**PAGE EXTRACT:**
*** Begin section ***

Sümeyye is co-founder of Candela vzw, a non-profit organisation that assists underprivileged primary and secondary children with their studies and helps with homework assistance.

She opened the very first residential care centre with culturally sensitive care for the Muslim community in Belgium. She has been an entrepreneur since 2016 and female founder of Euronet Care, her personal protection equipment company ---- as well as working in the construction and furniture sector.

The perfect guest to have a conversation with that meanders from thresholds to opportunities to perseverance, strength, impact and entrepreneurship.

Sitting with me is Sümeyye Soydemir. Tell us: who is Sümeyye?

Thanks in advance for the invitation. I am Sümeyye, I was born and raised in Mol. My grandfather came to Belgium in the 1970s, to work in the mine in Beringen. And then he had his family come over via family reunification. I did my bachelor's in Hasselt at UHasselt and for my master's I went to Antwerp to get my master's in commercial engineering. I am an entrepreneur. I am someone who likes to have a social impact, and who works every day to make the world a little bit nicer.

Fantastic, we are sitting here with a gift from heaven at the table. Growing up in Mol, you are third generation if I understood correctly - yes - that went all smoothly then for you in your younger years? Or did that bother you, restrict you, the fact that you have migrant roots?

Growing up with migration roots is always a bit of a search for your identity; because I grew up here, I was born here as a Belgian but I also have roots in Turkey. It's always a bit of a balancing act between being Belgian and being Turkish. A classic example is always: if Belgium plays against Turkey, who do I support?

Yes, so? Who do you support?

I support the winning team.

Good answer.

But over the years I have realised that you can be both. You don't have to be one or the other, it's actually an enrichment.

You went to school also in Mol I suppose? Yes. Then university. Was that a logical course for you?

Not directly, because in secondary school I was told in sixth grade that university was definitely not for me, that it would be best for me to go to college. I was very shocked by that because I was doing one of the best directions in one of the best schools. And then when I asked my classmate next to me "what did they recommend to you?" they did recommend university to him. I came to realise that it was because I have migration roots, have a different surname. Because I also went to the assistant tutor after that to ask about it, and her answer was 'we are careful'. So while my class average was higher than that of my classmate, I was advised not to even try to go to university.

But then that did become a drive for you, did it push you to ‘prove who Sümeyye is'?

Yes indeed. I worked hard then. So I started doing commercial engineering. That did make me work harder. Eventually, I graduated with distinction.

And at that moment, at that tipping point between your secondary and higher studies, that probably also affected your self-confidence? Maybe not only on that moment, maybe it had been going on for a while that you weren't really encouraged?

That definitely made me insecure because the people around you are the people who should help and support you but who can also bring you down at the same time.

Sümeyye you graduated with distinction as a commercial engineer, and then there comes another such crucial moment: entering the job market. Did you experience any barriers there? What did you start doing?

*** End section ***

**ASSIGNED TASK 1:**
Can you write out the part of the interview with Sümeyye Soydemir that opens with the words containing "Yes, so? Who" and closes with "course for you?"?
**ASSIGNED TASK 2:**
What comes next in the interview with Sümeyye Soydemir? Write the continuation that follows its last line.

(Data entries)
*** Begin section ***

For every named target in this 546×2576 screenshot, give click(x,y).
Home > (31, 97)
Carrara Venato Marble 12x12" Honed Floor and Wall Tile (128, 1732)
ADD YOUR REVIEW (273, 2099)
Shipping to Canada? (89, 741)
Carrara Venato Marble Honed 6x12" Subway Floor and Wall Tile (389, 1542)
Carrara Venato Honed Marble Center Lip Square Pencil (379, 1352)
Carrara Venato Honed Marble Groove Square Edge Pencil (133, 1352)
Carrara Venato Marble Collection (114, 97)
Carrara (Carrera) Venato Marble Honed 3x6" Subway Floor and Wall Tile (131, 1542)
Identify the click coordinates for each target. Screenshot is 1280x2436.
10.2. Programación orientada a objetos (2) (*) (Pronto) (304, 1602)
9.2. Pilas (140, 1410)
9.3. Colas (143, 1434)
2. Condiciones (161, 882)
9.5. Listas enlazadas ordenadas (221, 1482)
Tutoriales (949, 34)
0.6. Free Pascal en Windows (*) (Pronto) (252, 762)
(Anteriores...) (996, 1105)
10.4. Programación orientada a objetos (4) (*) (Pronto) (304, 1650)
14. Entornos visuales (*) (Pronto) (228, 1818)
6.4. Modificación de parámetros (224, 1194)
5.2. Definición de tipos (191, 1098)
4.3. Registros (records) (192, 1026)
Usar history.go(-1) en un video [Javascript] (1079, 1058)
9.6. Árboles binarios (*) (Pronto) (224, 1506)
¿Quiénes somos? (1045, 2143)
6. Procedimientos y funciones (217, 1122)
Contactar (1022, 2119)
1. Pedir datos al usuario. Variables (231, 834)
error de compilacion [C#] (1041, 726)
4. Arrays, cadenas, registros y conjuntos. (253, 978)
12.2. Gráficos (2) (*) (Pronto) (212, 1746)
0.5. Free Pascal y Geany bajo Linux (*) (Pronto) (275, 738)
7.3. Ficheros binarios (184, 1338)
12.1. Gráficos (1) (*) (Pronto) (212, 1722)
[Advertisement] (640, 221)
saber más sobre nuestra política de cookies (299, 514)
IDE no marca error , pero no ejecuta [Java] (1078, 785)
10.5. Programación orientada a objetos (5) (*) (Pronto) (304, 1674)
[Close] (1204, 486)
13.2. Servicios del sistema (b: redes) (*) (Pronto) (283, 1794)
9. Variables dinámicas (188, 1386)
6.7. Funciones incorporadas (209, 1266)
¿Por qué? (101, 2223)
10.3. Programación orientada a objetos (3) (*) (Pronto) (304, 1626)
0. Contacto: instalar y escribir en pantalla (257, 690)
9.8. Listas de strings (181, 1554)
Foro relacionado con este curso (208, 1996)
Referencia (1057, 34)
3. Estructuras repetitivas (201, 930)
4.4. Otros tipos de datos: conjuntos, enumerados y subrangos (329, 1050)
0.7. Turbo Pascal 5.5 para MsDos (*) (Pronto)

*** End section ***

**RESPONSE BOX 1:**
Yes, so? Who do you support?

I support the winning team.

Good answer.

But over the years I have realised that you can be both. You don't have to be one or the other, it's actually an enrichment.

You went to school also in Mol I suppose? Yes. Then university. Was that a logical course for you?

**RESPONSE BOX 2:**
I went straight into the corporate world where I had received a proposal for my first job, and my father - he is an entrepreneur, has had a furniture business, Comfortmeubel in Antwerp, since '97, and since 2016 a construction company, Schoofs, in Hoepertingen - he immediately said to me 'that salary is way too low, you have to ask for a higher salary'. My mother on the other hand - she came to Belgium when she was 17 and she has a different lifestyle than my father - my mother said 'you are someone from a migration background, such a big company has made you an offer, you just have to accept it.' So I accepted that job - you listened to mother - I listened to my mother and accepted the job. After 4 months in the job I already had the annual report and my manager said 'I can actually give Sümeyye much more difficult tasks than for someone who has only been employed for 4 months' and after 6 months I was getting bored in my job. So that I then asked several times to be able to advance right away. And then, after one and a half years, I decided to quit and go into business with my father.

To quit because you felt that the company was actually not growing with your ambitions?

Yes I was bored.

And so then you got into your father's business with him and so started doing business by yourself?

Yes so I first worked with my father for 2 years. To then set up Euronet Care in 2020: my wholesale business in personal protective equipment. The reason was also, because of the corona crisis, we needed mouth masks for our construction company. And that was nowhere to be found, and my father then went with two other entrepreneurs to bring over mouth masks through our trading company. To which he then said to me 'Sümeyye you just sit here at home baking brownies and doing yoga and walking, wouldn't you like to sell those mouth masks?' I actually started that with the idea that selling doesn't really suit me - because in my mind about selling, I was always like 'this is my product, pleasebuy that'. But then I realised that if you have a good product, people will want to buy it, you don't have to put so much effort into it. Euronet Care then grew into a very large wholesaler where we also sold gloves to the largest hospitals in Belgium, then we moved on to surgical gowns, isolation gowns, we added the construction sector, overshoes for the construction sector, then we servised the hotel and catering industry and sold gloves to the hotel and catering industry. So I did learn a lot with Euronet Care. I had already learned how to deal with customers from my father and I am grateful to him for that. And that's how I started my business. And Euronet Care, the first two or three weeks: I started at 7 a.m. and I was busy until 11 a.m. and I noticed that I couldn't cope on my own. I called a friend of mine and hired her. And then I hired three other people to supply the whole of Belgium during corona.

You basically just became the saviour of the corona crisis?

Well... I can say that I always kept my prices low back then because I didn't want to take advantage of the situation.

You didn't want to enrich yourself on the hood of the healthcare sector.

Yes indeed. There have been people like that. But I also always wanted to keep it honest, and if something didn't go right back then - it was possible - I was always honest about that too. That also helped me develop Saphir: honesty is key.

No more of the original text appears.